Qué producir:
Retoma el texto sobre los achaques que padecen los enseñantes y continúalo a partir de su última frase.

Tan prolijo sería el relato de todas ellas por junto, que el empeño ocuparía más espacio que la ocasión requiere y con toda seguridad aburriría a vuesa merced. Por ello en ésta sólo le describo las cuatro más principales tanto por su gravedad como generalizado padecimiento entre nuestros colegas, y le advierto que mi modesta persona las ha sufrido o las sufre todavía en mayor o menor grado.

Llámase la primera Neurastenia Magistral o, también, morbo de la Identidad Perdida. Achaque es este más del alma que del cuerpo, padeciéndola los enseñantes con tres o más lustros de ejercicio. Se obsesionan los afectados sobre si lo que hacen sirva para algo, si los alumnos asimilan mucho o poco y aún si merezca la pena que aprendan de tan poco como éstos manifiestan pretenderlo. Siéntense poco o nada recompensados por su trabajo, y en el transcurso de la enfermedad el rostro se les torna serio, el mirar fijo y el pecho no cesa de exhalar suspiros. Incluso alguno hay, de los más graves, que llora sin consuelo diciendo a grandes gritos que quisiera encontrar otro trabajo, si no fuera porque ya no se le alcance, y piensan que ciertamente se librarán del Infierno pues en vida lo vienen ya sufriendo. Cúrase este morbo a la larga con jubilación y a la corta con vacaciones estivales.

El segundo mal es la Reformitis Fóbica. Achaque es éste también del alma pero al mismo tiempo de las vísceras y, según Avicena, de los más íntimos humores los cuales se agrían y corrompen causando gran molestia y altas fiebres a quien lo sufre. Los maestros y profesores infectados no pueden oír ni mentárseles la Reforma Educativa y menos aún que se les proponga anticiparla: al solo anuncio de la misma sufren sudoraciones y palpitaciones, se les revuelven las tripas y hasta llegan al síncope si se les insiste a modo, pues antes prefieren morir que aventurarse en novedades engañosas, por más que lo que hacen no les satisfaga. Parece que si no media milagro, este mal es incurable.

Las Fiebres Calendarias son hijas de unos miasmas que se desarrollan no más acaban los rigores del estío. Atacan a los enseñantes al inicio del curso y los contagiados se congregan en grupos de tres o cuatro, presos de febril actividad: en sacando uno de ellos un calendario, escudriñan con ahínco qué fiestas tenga el trimestre, cuántos “puentes” podrán ser conseguidos o concedidos por la autoridad y en qué día de la semana caiga el Pilar, Todos los Santos o la Constitución Inmaculada. Estas fiebres, por ser tercianas, remiten pronto, aunque hay veces que dan en recidiva entre Santo Tomás y Carnavales. Su curso es benigno, salvo complicaciones.

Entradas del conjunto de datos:

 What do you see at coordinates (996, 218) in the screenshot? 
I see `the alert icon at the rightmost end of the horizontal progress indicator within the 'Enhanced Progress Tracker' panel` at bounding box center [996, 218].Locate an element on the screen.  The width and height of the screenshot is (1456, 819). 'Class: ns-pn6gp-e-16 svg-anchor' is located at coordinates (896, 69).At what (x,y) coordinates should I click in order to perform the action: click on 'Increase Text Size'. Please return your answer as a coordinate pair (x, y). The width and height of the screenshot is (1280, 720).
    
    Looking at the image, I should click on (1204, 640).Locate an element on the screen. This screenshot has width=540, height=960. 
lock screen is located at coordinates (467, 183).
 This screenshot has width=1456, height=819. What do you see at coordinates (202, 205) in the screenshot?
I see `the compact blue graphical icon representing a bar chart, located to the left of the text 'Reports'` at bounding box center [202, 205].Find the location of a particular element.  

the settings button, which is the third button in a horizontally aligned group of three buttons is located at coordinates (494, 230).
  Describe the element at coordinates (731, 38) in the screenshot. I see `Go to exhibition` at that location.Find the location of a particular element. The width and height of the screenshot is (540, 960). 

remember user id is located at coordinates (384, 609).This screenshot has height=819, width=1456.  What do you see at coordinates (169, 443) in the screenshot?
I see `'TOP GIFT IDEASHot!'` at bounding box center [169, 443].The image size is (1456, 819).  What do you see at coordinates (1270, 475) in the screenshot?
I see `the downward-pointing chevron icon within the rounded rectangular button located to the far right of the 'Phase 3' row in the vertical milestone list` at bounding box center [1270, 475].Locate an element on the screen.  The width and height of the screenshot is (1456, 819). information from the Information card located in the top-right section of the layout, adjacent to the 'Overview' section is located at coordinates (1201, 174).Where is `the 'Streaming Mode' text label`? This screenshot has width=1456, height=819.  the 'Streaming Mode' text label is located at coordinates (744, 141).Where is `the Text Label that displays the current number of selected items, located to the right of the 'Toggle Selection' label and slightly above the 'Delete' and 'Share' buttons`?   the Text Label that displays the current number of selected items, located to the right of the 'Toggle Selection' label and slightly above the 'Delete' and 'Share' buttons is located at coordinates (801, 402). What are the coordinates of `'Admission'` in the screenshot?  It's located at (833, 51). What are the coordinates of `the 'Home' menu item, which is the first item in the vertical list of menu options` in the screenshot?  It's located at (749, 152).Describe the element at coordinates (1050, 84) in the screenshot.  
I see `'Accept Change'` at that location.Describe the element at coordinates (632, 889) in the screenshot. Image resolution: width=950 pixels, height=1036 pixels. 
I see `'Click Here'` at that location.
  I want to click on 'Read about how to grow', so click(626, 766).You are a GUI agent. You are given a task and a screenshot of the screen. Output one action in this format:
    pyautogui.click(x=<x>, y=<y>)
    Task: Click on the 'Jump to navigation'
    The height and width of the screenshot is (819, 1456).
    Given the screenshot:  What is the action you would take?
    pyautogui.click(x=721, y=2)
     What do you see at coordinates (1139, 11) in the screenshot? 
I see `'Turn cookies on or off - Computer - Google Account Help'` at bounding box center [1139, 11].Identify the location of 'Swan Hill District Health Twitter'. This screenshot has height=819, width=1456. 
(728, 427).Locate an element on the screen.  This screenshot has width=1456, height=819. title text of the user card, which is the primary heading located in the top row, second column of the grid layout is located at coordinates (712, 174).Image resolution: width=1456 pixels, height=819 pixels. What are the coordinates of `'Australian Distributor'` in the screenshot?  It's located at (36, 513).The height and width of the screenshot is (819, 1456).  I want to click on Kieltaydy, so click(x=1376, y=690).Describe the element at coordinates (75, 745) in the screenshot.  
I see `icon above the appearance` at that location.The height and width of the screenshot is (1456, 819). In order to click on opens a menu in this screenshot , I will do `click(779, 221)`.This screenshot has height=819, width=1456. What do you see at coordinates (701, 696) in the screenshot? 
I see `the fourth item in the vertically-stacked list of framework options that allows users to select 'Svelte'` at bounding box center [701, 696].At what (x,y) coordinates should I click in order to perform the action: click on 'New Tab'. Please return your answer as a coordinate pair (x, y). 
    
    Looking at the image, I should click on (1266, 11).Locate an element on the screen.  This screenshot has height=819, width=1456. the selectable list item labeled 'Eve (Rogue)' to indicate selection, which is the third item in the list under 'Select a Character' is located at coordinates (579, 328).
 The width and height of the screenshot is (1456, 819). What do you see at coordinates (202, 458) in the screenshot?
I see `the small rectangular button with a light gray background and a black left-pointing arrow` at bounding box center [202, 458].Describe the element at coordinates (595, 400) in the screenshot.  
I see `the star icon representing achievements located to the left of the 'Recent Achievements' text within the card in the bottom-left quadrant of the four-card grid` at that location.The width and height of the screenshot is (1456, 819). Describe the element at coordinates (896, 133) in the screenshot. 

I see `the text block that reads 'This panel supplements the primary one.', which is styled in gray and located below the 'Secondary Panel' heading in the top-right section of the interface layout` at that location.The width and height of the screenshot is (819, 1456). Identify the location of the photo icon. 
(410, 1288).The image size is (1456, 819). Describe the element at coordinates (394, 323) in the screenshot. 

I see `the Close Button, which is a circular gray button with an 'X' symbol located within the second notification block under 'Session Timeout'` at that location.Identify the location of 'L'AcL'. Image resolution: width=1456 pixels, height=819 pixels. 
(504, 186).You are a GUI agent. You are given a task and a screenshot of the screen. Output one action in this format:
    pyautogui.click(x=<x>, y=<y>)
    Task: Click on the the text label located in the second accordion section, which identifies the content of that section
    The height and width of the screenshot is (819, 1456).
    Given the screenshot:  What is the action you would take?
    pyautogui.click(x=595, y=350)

Resultado:
La última que le señalo es la Artrosis Aúlica. Afecta ésta a toda edad y condición de nuestro Público Cuerpo, aunque no es de las más extendidas: un proceso degenerativo atrofia los huesos, músculos y tendones hasta que pierden su natural elasticidad y, además, los tímpanos de los oídos se atiesan y encallecen que cuasi los trueca inútiles. Quienes padecen estos achaques escasamente oyen la campana que anuncia el inicio de las clases y, cuando por ausencia de sus colegas cae en la cuenta de su olvido, se dirigen a las aulas con lentos ademanes y andares cansinos, mostrando cara de mucho padecimiento que se acrecienta aún más si para acceder a la clase hay que remontar alguna escalera de las que abundan en nuestros Estudios. Semitullidos son y tan impedidos parecen que da más pena verlos a ellos que a los condenados arrastrados a un auto de fe.

Asombra a nuestros doctores, no obstante, que muchos de ellos sólo sufren el mal al ir pero no al volver, pues en sonando la campana de la salida, estos cuitados dan en mejorar de su mal y con animoso caminar, erguido pecho y resplandeciente semblante, son los primeros en llegar a la Sala de Refrigerios y Descansos, de tal guisa que nadie los tuviera por enfermos una hora antes.

Muchas otras habría para describirle, Sr. Arcipreste, pero ya le dije que la ocasión no es propicia. Quede para más adelante el relato de otras muchas, siempre que alguna no me contagie de modo que me aparte de la enseñanza de por vida, lo cual no sería de extrañar.

El cielo me confunda si no dije verdad y vos, Sr. Arcipreste, rece por mi alma que mi cuerpo, como se ha visto, poco remedio tiene. Suyo per saecula sexenium.


[1] Se publicó en Escuela Española, en el nº 3 224 de 2 de marzo de 1995, en Debate profesional, en el nº 60 de febrero de 1995 y en la revista Cátedra Nova en el nº 18 de diciembre de 2003.